Michel Pavon

Personal information
- Date of birth: 7 November 1968 (age 57)
- Place of birth: La Ciotat, France
- Height: 1.80 m (5 ft 11 in)
- Position: Midfielder

Youth career
- 1983–1986: Toulouse

Senior career*
- Years: Team / Apps / (Gls)
- 1986–1994: Toulouse / 197 / (29)
- 1994–1996: Montpellier / 53 / (9)
- 1996–2000: Bordeaux / 128 / (4)
- 2000–2001: Betis / 10 / (0)
- Total:  / 388 / (42)

Managerial career
- 2003–2005: Bordeaux
- 2010–2011: Bordeaux (assistant)
- 2013–2014: Blanquefort
- 2014–2016: Libourne

= Michel Pavon =

French footballer and coach (born 1968)

Michel Pavon (born 7 November 1968) is a French former professional footballer, and is a coach.

During his playing career, the defensive midfielder appeared for three teams in 14 years while appearing in 378 Ligue 1 matches as a professional (a very brief spell in Spain notwithstanding), and worked mainly with Bordeaux as both a player and coach.

==Playing career==
Pavon was born in La Ciotat, Bouches-du-Rhône (in the Marseille region) to a Spanish father, Pépito Pavon, who was also a footballer, and a French mother, and started his professional football career with Toulouse FC, playing his first Ligue 1 match on 7 November 1986 against Paris Saint-Germain FC (3–2 away win on the day of his 18th birthday). During his long period at Toulouse he was selected for the France under-21 team, and had a successful last season scoring seven goals.

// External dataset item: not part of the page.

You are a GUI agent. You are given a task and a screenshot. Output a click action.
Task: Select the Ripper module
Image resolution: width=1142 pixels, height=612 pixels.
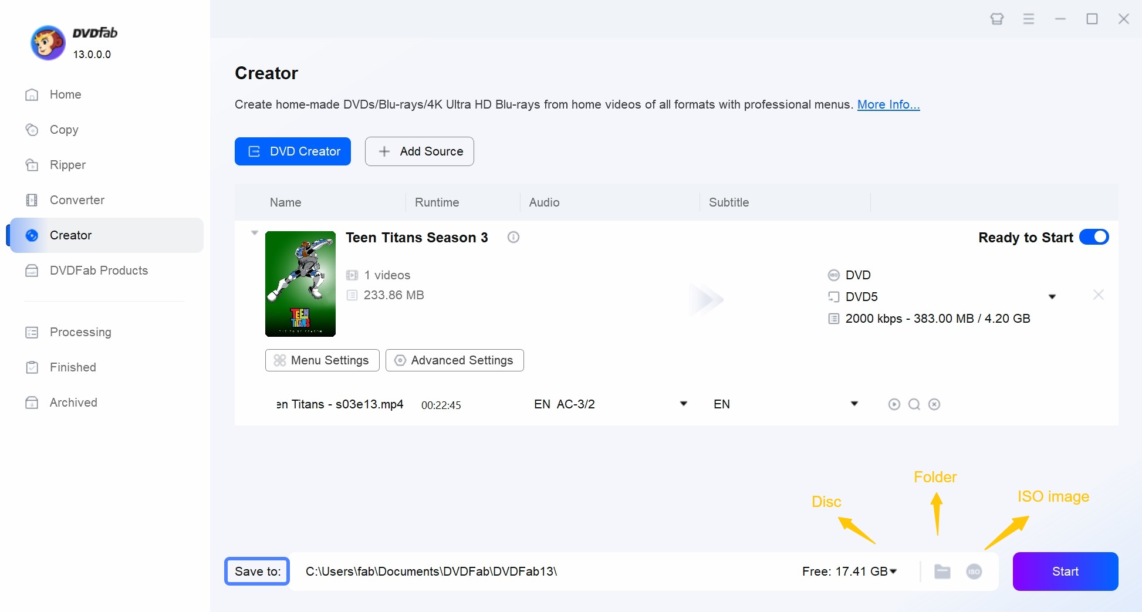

In 1994, Pavon moved to Montpellier HSC on a two-year contract. When it expired he signed with FC Girondins de Bordeaux, where he garnered a firm fan base due to his enthusiastic play and hard work. He became captain of the side within a short period, helping them reach the 1997 and 1998 League Cup finals and also winning the top division title in 1999.

In his last years with Bordeaux, it was rumoured that Pavon would move to Olympique de Marseille – although raised in that area, he gave his heart to Bordeaux and ignored the rumours, playing his last match on 26 August 2000 against RC Lens. After four successful seasons he finally left the Girondins to play in his father's native country, signing a three-year contract with Real Betis in Segunda División; after only ten matches to help the Andalusians win promotion to La Liga, he decided to retire at the age of 32 after suffering a serious injury.

==Coaching career==
On 24 October 2003, Pavon became head coach at Bordeaux after replacing the dismissed Élie Baup, earning a two-year extension at the season's end. In 2004–05, he suffered from a heart problem which caused him to miss the last three games of the campaign, and president Jean-Louis Triaud announced in June 2005 that the manager was standing down; he continued his work at the club in a scouting function, as Ricardo Gomes took charge.

In late May 2010, Pavon returned again to Bordeaux, being named newly appointed coach Jean Tigana's assistant. In February of the following year, he left his post.

Pavon worked in lower league and amateur football in the following years, being in charge of ES Blanquefort and FC Libourne.

==Personal life==
Pavon is the father of professional golfer Matthieu Pavon.